> Gegeven tekst:
Tot voor kort liet onderzoek zien dat de non-CO2-factor gemiddeld op drie lag. Er bestond echter kritiek op deze aanname die te kort door de bocht zou zijn. Onder meer daarom liet het ministerie aanvullend onderzoek doen met nieuwe inzichten als gevolg.
Onderzoeksbureau CE Delft heeft in dit rapport gekeken naar een realistische mix van vluchten, gebaseerd op het vliegverkeer vanuit ons land, met daarin alle bestemmingen. In plaats van een totaalgemiddelde heeft het per vlucht de CO2eq-factor berekend.
De conclusie luidt dat de gemiddelde CO2eq-factor voor vluchten vanuit Nederland vier is, twee keer zo groot als eerder werd beweerd. De totale bijdrage van klimaatverandering door het vliegverkeer vanuit ons land komt daarmee niet uit op 9,5 megaton CO2, puur vanwege de verbranding van kerosine, maar op 38 megaton CO2eq. Dat is meer dan al het autoverkeer in ons land en veel meer dan alle koeien samen.

> Wat wordt gevraagd: Welke getallen, in letters of in cijfers, staan er in de tekst over de klimaatimpact van vliegen? Laat de 2 in "CO2" en "CO2eq" buiten beschouwing.

> Materiaal:
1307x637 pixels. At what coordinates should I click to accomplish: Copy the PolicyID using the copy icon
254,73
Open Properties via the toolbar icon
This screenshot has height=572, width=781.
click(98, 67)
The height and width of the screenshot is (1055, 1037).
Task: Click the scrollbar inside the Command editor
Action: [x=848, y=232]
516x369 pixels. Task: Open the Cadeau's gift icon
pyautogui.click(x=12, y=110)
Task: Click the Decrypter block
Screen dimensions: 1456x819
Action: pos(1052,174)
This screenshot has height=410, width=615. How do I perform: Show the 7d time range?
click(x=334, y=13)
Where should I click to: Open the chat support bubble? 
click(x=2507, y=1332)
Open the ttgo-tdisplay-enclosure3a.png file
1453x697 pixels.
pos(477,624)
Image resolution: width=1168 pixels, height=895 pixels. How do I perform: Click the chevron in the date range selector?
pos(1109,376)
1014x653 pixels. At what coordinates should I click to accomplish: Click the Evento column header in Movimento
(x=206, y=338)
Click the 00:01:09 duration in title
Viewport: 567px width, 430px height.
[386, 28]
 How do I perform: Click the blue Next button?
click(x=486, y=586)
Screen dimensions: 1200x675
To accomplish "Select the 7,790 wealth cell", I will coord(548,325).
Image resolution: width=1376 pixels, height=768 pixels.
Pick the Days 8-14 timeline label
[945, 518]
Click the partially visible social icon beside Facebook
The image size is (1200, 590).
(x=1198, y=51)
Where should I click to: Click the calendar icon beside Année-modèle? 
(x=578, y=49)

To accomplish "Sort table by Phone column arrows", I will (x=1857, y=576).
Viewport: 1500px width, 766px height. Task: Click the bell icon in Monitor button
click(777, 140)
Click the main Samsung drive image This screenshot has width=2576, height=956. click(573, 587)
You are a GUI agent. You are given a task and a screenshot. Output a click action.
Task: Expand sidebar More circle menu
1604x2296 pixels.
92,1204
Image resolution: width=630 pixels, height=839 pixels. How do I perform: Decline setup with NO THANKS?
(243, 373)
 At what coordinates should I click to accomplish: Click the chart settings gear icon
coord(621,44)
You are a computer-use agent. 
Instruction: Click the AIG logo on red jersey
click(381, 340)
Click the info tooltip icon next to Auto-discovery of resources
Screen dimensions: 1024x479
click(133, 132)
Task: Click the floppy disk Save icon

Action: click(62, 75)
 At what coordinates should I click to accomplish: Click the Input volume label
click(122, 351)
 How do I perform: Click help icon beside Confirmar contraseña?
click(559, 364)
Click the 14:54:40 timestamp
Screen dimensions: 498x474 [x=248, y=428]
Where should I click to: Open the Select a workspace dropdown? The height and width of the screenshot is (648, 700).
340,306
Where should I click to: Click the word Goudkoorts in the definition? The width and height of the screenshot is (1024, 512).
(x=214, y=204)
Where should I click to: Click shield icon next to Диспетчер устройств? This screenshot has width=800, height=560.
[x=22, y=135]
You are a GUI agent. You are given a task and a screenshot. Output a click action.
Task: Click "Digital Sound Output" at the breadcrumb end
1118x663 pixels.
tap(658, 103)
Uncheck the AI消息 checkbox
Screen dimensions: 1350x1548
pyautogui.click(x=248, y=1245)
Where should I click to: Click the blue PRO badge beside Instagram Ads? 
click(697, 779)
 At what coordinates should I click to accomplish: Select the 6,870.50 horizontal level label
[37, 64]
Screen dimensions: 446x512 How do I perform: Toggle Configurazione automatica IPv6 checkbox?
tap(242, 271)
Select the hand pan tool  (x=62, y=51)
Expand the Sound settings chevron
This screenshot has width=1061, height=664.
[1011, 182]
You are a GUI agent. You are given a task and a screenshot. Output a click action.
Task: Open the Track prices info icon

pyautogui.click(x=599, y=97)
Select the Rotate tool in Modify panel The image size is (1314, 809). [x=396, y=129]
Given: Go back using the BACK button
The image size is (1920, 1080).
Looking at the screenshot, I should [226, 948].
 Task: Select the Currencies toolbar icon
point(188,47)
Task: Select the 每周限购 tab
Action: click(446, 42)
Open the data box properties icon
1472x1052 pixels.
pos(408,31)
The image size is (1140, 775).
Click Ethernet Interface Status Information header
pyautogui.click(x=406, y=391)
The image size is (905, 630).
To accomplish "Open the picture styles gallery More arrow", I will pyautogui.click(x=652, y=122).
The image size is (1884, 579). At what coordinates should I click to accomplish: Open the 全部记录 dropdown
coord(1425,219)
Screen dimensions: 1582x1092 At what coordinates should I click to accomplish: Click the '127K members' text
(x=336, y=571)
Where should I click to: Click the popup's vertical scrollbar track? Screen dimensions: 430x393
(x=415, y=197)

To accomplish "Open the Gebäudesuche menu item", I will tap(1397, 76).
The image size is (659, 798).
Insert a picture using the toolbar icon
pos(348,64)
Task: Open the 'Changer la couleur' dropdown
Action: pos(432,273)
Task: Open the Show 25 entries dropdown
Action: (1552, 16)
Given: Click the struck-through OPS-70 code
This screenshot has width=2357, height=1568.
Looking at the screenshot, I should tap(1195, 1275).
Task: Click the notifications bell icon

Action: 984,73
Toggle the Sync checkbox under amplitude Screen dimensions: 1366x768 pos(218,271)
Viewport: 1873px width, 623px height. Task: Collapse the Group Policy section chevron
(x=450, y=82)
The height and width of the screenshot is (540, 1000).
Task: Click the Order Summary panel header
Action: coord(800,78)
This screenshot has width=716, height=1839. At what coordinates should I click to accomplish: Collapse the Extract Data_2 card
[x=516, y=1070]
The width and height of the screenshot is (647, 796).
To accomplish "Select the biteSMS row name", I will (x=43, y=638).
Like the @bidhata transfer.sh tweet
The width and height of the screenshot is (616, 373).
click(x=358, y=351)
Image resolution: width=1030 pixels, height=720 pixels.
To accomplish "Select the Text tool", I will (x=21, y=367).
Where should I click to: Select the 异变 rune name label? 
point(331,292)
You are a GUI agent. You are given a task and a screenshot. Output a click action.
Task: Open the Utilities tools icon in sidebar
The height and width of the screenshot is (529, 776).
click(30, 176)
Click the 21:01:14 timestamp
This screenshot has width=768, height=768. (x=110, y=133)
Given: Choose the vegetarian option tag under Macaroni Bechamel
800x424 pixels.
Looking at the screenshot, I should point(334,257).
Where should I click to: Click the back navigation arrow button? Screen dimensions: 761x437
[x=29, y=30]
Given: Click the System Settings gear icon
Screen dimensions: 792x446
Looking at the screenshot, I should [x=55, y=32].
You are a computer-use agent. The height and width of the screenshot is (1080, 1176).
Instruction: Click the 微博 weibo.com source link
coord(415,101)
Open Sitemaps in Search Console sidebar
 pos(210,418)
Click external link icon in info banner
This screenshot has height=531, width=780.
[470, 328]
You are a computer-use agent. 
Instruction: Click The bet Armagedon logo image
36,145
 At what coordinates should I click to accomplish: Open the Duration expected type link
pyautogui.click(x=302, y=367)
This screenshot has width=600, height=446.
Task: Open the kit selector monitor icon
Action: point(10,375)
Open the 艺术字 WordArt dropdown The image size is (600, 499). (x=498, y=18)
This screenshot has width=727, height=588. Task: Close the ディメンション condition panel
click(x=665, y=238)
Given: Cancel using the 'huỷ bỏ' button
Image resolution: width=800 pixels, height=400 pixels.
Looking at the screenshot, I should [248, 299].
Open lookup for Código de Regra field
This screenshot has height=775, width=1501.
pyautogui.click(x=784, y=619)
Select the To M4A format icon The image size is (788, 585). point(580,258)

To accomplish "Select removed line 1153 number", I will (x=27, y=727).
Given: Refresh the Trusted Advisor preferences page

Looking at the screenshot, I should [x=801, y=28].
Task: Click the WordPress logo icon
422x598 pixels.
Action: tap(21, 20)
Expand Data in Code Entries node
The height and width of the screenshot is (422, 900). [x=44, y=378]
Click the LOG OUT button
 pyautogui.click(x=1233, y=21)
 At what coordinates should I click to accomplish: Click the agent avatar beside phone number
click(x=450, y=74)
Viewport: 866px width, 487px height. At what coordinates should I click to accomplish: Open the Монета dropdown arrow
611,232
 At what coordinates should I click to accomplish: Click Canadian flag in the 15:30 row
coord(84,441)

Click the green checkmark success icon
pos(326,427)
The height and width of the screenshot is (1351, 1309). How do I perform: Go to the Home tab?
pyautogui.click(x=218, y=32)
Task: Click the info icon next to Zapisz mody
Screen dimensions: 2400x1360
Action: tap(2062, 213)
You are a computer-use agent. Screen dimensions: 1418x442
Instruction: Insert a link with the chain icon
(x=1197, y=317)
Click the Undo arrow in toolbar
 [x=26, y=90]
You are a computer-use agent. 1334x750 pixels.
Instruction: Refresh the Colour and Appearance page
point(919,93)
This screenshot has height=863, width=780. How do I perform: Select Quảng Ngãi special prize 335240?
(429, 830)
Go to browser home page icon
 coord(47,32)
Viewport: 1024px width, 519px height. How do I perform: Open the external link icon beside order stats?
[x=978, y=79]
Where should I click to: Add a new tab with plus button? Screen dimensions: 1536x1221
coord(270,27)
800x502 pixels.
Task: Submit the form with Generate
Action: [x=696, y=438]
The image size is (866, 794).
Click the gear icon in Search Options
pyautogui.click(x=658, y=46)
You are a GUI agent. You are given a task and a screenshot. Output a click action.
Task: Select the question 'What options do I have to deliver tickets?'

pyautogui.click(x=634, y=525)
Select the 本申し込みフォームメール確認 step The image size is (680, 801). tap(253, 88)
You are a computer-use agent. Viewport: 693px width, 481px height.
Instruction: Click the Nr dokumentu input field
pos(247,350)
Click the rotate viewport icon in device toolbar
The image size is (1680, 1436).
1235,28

> Eindantwoord:
- drie
- vier
- twee
- 9,5
- 38